Queensryche is on the road ostensibly promoting its 12th album, "Dedicated to Chaos," which came out June 28, but Tate says the concerts reflect the group's history as much as its latest work. "It's a celebration," he notes. "We have kind of a Queensryche retrospective of music and film that we're performing -- songs from all of our different records and visuals that match up to the songs, kind of a look back at where we've been and where we are now." He adds with a laugh that, "It's interesting, like going back and looking at your school yearbook. Fashion is a fickle thing..."
Queensryche, which toured Europe earlier this year, is on the road into December. The group plans to take a break for the holidays, after which Tate says "we'll reassess if we want to do some dates after that." Meanwhile, he adds, Queensryche is already starting work on its next album.

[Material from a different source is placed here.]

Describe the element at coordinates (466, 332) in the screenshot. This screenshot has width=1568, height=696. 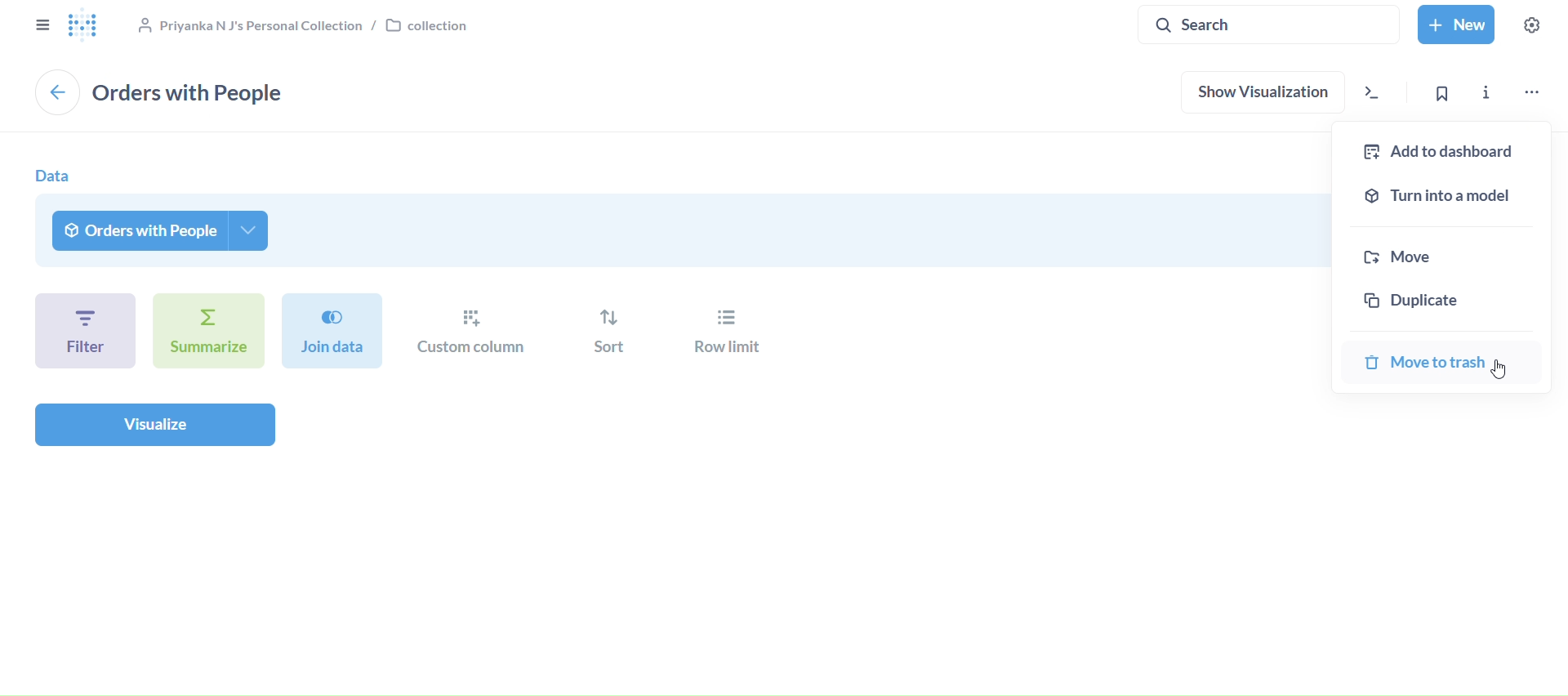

"We kind of have that practice, to jump from one to the next," he explains. "It's what drives us to get up in the morning, the new music, writing the music. If we don't do that, we're just resting on our laurels and playing songs we've played a million times before, and none of us want to do that."
Tate says Queensryche is currently "putting some sketches together and discussing direction and that kind of thing," and he expects some songs will start to surface while the group is on the road. "We have studios with us at all times," he notes. "If you come backstage at any given show, we have a room set up, everybody here and there, working away. It looks like a laboratory. That really keeps the music flowing, too."